Were I still in the business of proposing future honours research projects at Canterbury, I'd be pitching this one. Anybody please feel free to run with it: I'd love to know how it goes.
The National Party decisively won the 2014 election, taking the Party Vote in all but the poorest of Christchurch suburbs. While National polled well even in Christchurch's more earthquake-affected Eastern suburbs, National polled well everywhere.
Take 2008, 2011, and 2014 polling-place election data. Combine it with Census data for the meshblocks forming the natural catchment for each polling place. Predict National's 2008 party vote on the basis of underlying demographic characteristics.

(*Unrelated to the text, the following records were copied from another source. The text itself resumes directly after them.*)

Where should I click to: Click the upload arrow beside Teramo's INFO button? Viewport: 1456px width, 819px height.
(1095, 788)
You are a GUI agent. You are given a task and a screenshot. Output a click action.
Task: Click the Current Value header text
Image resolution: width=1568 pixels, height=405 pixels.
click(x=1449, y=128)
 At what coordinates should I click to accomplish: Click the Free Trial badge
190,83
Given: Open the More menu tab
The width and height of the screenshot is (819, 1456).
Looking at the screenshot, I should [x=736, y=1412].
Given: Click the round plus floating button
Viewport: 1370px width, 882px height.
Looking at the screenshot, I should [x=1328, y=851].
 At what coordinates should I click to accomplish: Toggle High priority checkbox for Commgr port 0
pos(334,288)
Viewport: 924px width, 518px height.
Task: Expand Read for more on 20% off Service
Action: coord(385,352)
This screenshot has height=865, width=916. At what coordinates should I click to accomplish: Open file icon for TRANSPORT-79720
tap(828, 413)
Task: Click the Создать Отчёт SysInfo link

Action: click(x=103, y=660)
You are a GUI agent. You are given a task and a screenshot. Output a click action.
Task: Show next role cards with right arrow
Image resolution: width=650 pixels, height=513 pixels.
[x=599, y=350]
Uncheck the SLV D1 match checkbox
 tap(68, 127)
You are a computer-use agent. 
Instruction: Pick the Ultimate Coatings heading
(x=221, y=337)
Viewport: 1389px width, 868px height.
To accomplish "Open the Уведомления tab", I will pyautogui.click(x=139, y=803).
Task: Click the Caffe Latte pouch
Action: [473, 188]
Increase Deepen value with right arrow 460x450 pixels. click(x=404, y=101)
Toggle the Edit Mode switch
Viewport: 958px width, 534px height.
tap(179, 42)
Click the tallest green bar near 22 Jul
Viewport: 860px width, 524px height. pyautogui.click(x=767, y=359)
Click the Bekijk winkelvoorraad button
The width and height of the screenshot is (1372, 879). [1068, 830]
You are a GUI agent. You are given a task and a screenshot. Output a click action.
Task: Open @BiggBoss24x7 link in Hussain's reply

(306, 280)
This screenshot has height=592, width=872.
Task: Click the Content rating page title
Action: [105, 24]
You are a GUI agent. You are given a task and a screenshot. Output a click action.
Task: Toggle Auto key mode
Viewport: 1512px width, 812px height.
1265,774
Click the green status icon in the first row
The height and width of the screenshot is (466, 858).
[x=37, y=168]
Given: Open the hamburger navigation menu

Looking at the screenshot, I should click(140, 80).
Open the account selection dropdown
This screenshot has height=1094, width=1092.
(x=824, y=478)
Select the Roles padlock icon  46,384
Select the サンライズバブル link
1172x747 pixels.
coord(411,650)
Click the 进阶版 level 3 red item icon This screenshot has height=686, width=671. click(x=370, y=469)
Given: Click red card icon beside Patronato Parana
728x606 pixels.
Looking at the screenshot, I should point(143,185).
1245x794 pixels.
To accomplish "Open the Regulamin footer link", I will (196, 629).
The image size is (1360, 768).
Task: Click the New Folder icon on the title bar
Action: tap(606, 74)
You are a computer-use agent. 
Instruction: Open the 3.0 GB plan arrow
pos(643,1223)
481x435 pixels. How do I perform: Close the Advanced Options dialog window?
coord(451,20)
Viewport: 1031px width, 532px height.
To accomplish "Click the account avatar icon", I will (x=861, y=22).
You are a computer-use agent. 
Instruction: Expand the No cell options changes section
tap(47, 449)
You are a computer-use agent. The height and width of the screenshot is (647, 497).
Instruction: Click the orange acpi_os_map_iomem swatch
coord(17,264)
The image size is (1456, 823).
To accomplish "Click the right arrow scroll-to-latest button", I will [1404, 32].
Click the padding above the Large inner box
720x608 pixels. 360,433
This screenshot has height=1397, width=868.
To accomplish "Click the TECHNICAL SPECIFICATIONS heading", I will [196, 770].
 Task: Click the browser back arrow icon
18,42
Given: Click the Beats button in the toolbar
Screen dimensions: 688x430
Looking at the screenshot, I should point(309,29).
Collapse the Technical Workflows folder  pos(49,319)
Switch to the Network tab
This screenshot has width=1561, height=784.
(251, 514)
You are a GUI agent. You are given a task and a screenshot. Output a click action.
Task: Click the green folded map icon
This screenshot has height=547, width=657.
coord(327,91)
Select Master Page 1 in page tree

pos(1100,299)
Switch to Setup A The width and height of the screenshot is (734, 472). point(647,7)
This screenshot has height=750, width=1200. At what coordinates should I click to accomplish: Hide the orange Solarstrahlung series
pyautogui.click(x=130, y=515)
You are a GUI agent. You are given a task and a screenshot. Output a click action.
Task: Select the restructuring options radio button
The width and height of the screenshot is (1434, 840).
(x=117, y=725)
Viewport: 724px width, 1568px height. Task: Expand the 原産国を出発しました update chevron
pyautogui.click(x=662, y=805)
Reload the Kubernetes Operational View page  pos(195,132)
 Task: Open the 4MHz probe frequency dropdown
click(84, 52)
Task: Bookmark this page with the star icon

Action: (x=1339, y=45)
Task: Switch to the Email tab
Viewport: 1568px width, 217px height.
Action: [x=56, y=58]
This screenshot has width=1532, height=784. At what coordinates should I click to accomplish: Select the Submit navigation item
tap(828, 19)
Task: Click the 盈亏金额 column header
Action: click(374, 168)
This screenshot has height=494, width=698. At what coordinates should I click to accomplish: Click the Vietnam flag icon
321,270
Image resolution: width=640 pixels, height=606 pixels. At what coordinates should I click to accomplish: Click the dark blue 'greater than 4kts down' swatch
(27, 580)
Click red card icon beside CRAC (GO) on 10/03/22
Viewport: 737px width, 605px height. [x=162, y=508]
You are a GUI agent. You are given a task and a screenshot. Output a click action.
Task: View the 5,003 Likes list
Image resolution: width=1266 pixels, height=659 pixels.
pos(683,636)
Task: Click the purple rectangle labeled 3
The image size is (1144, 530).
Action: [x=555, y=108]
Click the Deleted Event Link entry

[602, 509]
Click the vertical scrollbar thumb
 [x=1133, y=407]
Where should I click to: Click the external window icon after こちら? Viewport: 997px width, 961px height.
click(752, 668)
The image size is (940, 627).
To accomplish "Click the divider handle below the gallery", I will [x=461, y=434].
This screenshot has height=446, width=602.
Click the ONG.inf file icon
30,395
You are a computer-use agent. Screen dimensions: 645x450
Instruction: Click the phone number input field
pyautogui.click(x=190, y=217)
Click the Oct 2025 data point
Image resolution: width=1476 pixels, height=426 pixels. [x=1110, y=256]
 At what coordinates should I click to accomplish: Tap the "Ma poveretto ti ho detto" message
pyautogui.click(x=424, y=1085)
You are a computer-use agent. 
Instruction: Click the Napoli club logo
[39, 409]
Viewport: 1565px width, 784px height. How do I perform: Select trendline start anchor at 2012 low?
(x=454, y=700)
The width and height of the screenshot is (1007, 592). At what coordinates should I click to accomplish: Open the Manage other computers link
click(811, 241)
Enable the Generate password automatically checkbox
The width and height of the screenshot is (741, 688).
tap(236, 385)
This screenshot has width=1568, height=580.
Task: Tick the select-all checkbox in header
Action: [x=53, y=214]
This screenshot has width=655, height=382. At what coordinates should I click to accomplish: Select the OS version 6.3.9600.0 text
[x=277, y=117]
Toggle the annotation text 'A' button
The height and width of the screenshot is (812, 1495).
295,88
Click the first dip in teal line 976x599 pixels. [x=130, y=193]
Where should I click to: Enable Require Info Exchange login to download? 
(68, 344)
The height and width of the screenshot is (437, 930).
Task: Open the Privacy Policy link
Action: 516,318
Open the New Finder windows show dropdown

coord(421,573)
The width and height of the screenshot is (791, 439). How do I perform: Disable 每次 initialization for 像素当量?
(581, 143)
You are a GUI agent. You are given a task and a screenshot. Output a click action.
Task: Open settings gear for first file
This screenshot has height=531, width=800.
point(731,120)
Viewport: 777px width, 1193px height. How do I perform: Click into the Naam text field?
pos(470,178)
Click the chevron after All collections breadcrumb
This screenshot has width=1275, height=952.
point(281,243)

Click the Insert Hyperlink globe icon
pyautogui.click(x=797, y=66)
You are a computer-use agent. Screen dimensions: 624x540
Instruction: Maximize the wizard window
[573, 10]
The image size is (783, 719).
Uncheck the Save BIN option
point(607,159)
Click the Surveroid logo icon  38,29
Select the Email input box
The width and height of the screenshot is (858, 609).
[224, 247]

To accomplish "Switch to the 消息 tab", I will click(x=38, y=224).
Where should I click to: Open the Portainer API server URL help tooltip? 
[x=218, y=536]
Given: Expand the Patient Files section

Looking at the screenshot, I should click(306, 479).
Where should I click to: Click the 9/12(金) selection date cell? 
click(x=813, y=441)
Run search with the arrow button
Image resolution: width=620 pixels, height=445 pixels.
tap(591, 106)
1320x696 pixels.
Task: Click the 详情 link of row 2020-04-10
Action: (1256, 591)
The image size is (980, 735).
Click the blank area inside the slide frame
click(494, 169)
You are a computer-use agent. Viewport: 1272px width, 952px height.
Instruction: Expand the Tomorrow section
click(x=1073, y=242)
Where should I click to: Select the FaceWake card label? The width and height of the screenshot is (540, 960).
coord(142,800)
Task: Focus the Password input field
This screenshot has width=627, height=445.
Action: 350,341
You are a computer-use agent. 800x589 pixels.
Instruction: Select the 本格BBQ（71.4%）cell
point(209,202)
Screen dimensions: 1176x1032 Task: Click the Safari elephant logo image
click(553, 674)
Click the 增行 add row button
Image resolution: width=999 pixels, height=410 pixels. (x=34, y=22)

See whether changes in those characteristics predict changes in local-level National Party support in 2011 and 2014 for areas outside of Christchurch. Then, add in CERA data on land earthquake status in Christchurch as additional explanatory variable for Christchurch in 2011 and 2014. Christchurch's poorer neighbourhoods were also its more quake-affected ones. Was voting in quake-affected poorer Christchurch neighbourhoods substantially different from voting in poorer Auckland or Wellington neighbourhoods?
Can we reasonably interpret Christchurch's pro-National vote as endorsement of the handling of the rebuild? If more quake-affected polling places returned a higher-than-otherwise-expected National vote, then perhaps we can. If National fared more poorly than expected in the more quake-affected polling places, then perhaps not. You could also exploit split-ticket voting here. Informal Twitter discussion after the election suggested Labour voters would support their local Labour MP while giving their Party Vote to National as expression of disapproval with the Labour leadership or of support for National's overall policy agenda. Was split-ticket voting in Christchurch different from split-ticket voting elsewhere, correcting for the pre-quake Christchurch split-ticket vote in 2008? Was Gerry Brownlee's electorate vote stronger or weaker than we might expect for a government Minister?
If it is possible to get EQC and CERA data on the proportion of completed earthquake claims in each meshblock, that would be a fine additional variable. Finally, if you have time, give some thought to how migration from 2008 to 2014 might have affected results: would the out-migration of the worst-affected residents introduce attenuation bias?I would love to know how EQC completion rates affected National's Party and Electorate votes.